=== WHAT IS NEEDED ===
Among the records, find the lines that hold the string "computer" and return them.
Segment Start: STUDY MATERIAL
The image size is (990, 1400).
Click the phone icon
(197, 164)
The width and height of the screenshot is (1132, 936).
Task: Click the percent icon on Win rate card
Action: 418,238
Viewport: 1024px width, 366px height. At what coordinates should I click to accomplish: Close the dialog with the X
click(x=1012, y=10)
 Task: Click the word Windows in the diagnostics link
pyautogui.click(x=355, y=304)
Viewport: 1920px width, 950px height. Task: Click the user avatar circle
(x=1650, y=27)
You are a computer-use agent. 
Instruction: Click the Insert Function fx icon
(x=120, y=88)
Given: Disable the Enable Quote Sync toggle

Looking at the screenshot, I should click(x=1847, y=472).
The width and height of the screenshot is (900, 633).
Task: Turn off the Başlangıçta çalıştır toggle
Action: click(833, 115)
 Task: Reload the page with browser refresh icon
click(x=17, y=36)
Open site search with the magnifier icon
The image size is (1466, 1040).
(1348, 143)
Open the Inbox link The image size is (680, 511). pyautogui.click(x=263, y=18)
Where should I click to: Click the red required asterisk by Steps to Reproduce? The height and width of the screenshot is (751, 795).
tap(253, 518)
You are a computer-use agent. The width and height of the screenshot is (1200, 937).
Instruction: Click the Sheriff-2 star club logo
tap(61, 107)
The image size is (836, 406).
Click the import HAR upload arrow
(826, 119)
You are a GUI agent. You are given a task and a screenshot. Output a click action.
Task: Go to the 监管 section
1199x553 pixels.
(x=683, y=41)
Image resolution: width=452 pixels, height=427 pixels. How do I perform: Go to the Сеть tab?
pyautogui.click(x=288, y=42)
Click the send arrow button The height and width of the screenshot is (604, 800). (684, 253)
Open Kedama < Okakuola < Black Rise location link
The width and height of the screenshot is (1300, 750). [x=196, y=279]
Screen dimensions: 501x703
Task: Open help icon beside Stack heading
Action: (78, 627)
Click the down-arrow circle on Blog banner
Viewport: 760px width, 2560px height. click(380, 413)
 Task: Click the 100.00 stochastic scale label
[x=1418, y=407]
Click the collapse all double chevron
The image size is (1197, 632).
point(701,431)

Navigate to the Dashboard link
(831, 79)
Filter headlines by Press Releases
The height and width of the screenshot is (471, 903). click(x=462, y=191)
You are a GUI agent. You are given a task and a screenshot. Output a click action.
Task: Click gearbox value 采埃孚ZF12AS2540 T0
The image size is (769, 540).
Segment End: STUDY MATERIAL
=== SOLUTION TO THIS PROBLEM ===
You are a computer-use agent. 
You are a computer-use agent. The width and height of the screenshot is (1200, 937).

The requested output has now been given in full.